OrderedCollection和SortedCollection将它们的元素存储在一个数组中，该数组由collection的一个实例变量引用。因此，如果内元素数量超过了其存储容量，可以使用更大的数组替换内部数组。
Set和Dictionary的各个变种也引用一个附属数组进行存储，但将该数组用作哈希表。Bag使用一个附属的Dictionary，其中Bag的元素作为键，出现的次数为值。
LinkedList使用典型的单向链表来表示
Interval 由三个整数表示，它们记录了起点，终点和步长。

除了这些类以外，还有Array,Set和各种字典（Dictionary）的弱变体。这些collection以弱方式保留其元素，即不阻止元素被GC。Pharo知道这些类，并对它们专门处理。

14.4 关键类的例子

现在，我们使用简单的代码示例展示最常见或最重要的collection类。collection的主要协议是：

消息at:,at:put: - 访问元素
消息add:,remove: - 增加或删除元素
消息size,isEmpty,includes: - 获取一些信息
消息 do:,collect:,select: - 在collection上迭代

每一个collection可能实现（也可能不实现）这样的协议。当它们实现时，它们解释这些协议以适应其语义。
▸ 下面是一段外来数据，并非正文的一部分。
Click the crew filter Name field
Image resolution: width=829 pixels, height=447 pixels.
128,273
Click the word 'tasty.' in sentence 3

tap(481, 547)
我们建议你浏览类本身，以识别特定的和更高级的协议。

我们将关注最常见的collection类：OrderedCollection, Set, SortedCollection, Dictionary, Interval, Array.

14.5 通用的创建协议

有几种方法可以创建collection的实例。最通用的做法是使用消息new: aSize和with: anElement。

new: anInteger 创建一个大小为anInteger的collection，初始元素为nil。
with: anObject 创建一个初始元素包含anObject的collection.

不同的collection将以不同的方式实现这些行为。

你可以重复使用with:创建最多6个初始元素的collection.

Array with: 1
>>> #(1)

Array with: 1 with: 2
>>> #(1 2)

Array with: 1 with: 2 with: 3
>>> #(1 2 3)

Array with: 1 with: 2 with: 3 with: 4 with: 5 with: 6
>>> #(1 2 3 4 5 6)

你也可以使用addAll： aCol将一个collection的所有元素添加到另外一个collection中：

(1 to: 5) asOrderedCollection addAll: '678'; yourself
>>> an OrderedCollection(1 2 3 4 5 $6 $7 $8)

注意：addAll:返回它的参数，而不是接收者！

你还可以使用withAll:消息创建多种collection:

Array withAll: #(7 3 1 3)
>>> #(7 3 1 3)

OrderedCollection withAll: #(7 3 1 3)
>>> an OrderedCollection(7 3 1 3)

SortedCollection withAll: #(7 3 1 3)
>>> a SortedCollection(7 3 1 3)

Set withAll: #(7 3 1 3)
>>> a Set(7 1 3)

Bag withAll: #(7 3 1 3)
>>> a Bag(7 1 3 3)

14.6 数组

数组是由整数索引访问的固定大小的元素集合。与C语言不同，数组的第一个元素索引是1而不是0.访问数组的主要协议是at:, at:put:方法。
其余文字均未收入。